* [Qué se pide]:
Por favor, devuelve sin ningún cambio el pasaje del texto sobre las clases de danza que va entre "Apenas estoy reconociendo" y "todo una metáfora.", ambos incluidos.

* [Texto del documento]:
======

Una vez que entendí lo que estaba sucediendo necesité con urgencia la conquista de mi cuerpo pero a partir de movimientos sostenidos y estructurados que me hicieran sentir segura, sin trastabilleos.
Así fue como me inscribí a clases de danza.
Antes de seguir debo dejar claro que tal vez esto del movimiento no fue producto de una epifanía o un despertar o un triunfo, sino más bien de una pérdida, para llegar a este punto debí haberme perdido en el camino. Me desplacé por caminos fangosos que me hicieron lenta y pesada, erré la ruta.
A mí me encanta ver en todo una metáfora, hago analogías facilonas para encontrar una explicación metafísica en mi vida, como si alguien me estuviera echando las cartas. Una metáfora sin importarme si el resultado resistiría un análisis académico, porque hay ciertas cosas que no puedo explicar de otra manera.
Unas líneas de Peri Rossi: “del goce nunca está ausente el dolor”. Con el movimiento venía la euforia en cada músculo y parte de mi cuerpo. Músculos y partes que no sabía que tenía. Justo ahora mi espalda está contraída como si hubiera recibido pequeños mordiscos duros de mi amante, adolorida, pues, como después del amor, “del dolor que todo placer encierra”.
Como instrucción en partitura, las indicaciones me obligan a atender cada latido de mi corazón mientras coordino otros movimientos. Eso ha resultado sumamente difícil. Tener coordinación. Desciende mi mano hasta mi cadera mientras mis pies, uno junto al otro, soportan y distribuyen mi peso justo antes de hacer círculos sobre la duela. El primer día fue revelador. Encontré tanta complicidad, una invitación a compartir y entregar que ya imaginaba toda mi vida futura bailando. Aunque no bailara por estar sintiendo.
Porque de todo esto, yo no he entendido todavía cómo pensar en mi pecho al mismo tiempo que en mis brazos, que como olas suaves se abren a todas las posibilidades. Y aunque ha sido una completa delicia gestionar mis movimientos, recobrar mi ritmo me está costando más de lo que habría esperado.
Por ejemplo, todavía pongo en duda que los músculos de mis piernas sean de mi propiedad como para controlarlos, cuando por mucho tiempo solo habían sido utilizados para rodear otros cuerpos. Aún tengo reacciones lentas, pero me gusta descubrir que tengo el control absoluto de mis formas, aunque me equivoque, y me emociona apretar mis labios, mis caderas, mis muslos, mis nalgas, empujando una y otra vez toda mi energía mientras bajo poco a poco.
O que adoro estirar los deditos de mis pies.
Lento. Delicado. Hasta tierno. Amo la ternura que hay en cada uno de mis deditos. Amo el contacto en medio del baile. Amo mucho mirar a los ojos. Ni por un momento he sentido vergüenza ni desvío la mirada, mirar a los ojos lo he descubierto como lo que siempre debió ser, íntimo, deseoso, pleno de confianza y tranquilidad. Es como si de alguna manera estuviera despertando otra forma de placer, “una voluptuosidad permanente, una danza inacabable”, escribió Peri Rossi.
Porque esto de sentir mi carne estirándose y contrayéndose se vuelve una condena cuando relego la danza por atender mi tacto, mi piel, mis músculos, incluso mi olor. Cierro mis ojos y cuando apoyo mis párpados y rozo mis pestañas el reto monumental es volver a la flexión de mis rodillas. Siempre he sido distraída, siempre he priorizado mi propio placer, por eso con más razón me distraigo.
Una sensación demasiado seductora como para no compartirla. Una que me ha servido para amar a mi ritmo y a mi manera a los otros porque de nada me sirve, a mí, sentir esto sin compartirlo.
Apenas estoy reconociendo cada uno de mis 20 falanges y gozo tanto los calambres en esos músculos que no sabía que tenía, que me hacen pensar más en un calambre sexual que en el dolor “entregado a una música celeste, una música pagana, un rito antiguo, el apareamiento entre muchachos, entre muchachas”.
Hay ciertas cosas que no puedo explicar de otra manera. Cómo me estoy moviendo es una de ellas. A mí me encanta ver en todo una metáfora.

======

* [Registros de datos]:

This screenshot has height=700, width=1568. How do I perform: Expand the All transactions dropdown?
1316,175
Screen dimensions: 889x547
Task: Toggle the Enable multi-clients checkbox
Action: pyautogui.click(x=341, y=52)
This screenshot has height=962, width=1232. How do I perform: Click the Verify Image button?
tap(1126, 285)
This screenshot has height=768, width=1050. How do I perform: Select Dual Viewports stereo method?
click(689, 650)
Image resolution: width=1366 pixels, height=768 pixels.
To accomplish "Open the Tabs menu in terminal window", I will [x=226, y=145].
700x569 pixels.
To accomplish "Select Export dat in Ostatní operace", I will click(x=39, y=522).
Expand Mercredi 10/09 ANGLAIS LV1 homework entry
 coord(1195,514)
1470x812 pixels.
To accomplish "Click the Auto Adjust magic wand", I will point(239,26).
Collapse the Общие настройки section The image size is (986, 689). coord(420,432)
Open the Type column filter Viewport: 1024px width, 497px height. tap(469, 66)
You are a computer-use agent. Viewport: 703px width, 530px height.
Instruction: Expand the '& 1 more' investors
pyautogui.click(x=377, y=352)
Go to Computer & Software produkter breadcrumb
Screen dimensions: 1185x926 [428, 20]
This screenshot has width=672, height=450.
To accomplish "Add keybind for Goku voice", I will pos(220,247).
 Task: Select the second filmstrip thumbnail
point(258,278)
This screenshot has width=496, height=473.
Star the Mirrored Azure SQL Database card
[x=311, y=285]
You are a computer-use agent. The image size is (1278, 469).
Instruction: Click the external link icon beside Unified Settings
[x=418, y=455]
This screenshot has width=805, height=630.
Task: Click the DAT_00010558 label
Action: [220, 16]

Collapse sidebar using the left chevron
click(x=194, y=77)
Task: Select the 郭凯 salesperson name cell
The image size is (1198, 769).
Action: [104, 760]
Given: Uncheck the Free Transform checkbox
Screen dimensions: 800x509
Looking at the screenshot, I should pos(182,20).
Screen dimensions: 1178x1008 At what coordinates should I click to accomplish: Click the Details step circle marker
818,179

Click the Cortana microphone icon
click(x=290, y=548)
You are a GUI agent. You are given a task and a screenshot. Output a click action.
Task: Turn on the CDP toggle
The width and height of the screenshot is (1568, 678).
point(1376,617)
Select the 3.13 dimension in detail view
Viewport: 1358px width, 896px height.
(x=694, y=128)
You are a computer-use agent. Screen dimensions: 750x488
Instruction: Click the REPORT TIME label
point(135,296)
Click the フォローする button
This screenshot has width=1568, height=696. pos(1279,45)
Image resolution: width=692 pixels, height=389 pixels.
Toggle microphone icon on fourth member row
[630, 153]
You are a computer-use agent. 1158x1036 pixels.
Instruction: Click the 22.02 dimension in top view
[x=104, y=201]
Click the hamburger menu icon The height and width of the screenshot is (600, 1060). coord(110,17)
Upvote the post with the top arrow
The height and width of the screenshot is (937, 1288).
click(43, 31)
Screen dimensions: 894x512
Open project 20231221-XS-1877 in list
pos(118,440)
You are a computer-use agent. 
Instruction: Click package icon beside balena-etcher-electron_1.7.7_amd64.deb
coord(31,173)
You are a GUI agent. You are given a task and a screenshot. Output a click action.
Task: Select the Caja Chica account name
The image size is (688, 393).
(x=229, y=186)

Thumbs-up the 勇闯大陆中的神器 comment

======

* [Respuesta escrita]:
Apenas estoy reconociendo cada uno de mis 20 falanges y gozo tanto los calambres en esos músculos que no sabía que tenía, que me hacen pensar más en un calambre sexual que en el dolor “entregado a una música celeste, una música pagana, un rito antiguo, el apareamiento entre muchachos, entre muchachas”.
Hay ciertas cosas que no puedo explicar de otra manera. Cómo me estoy moviendo es una de ellas. A mí me encanta ver en todo una metáfora.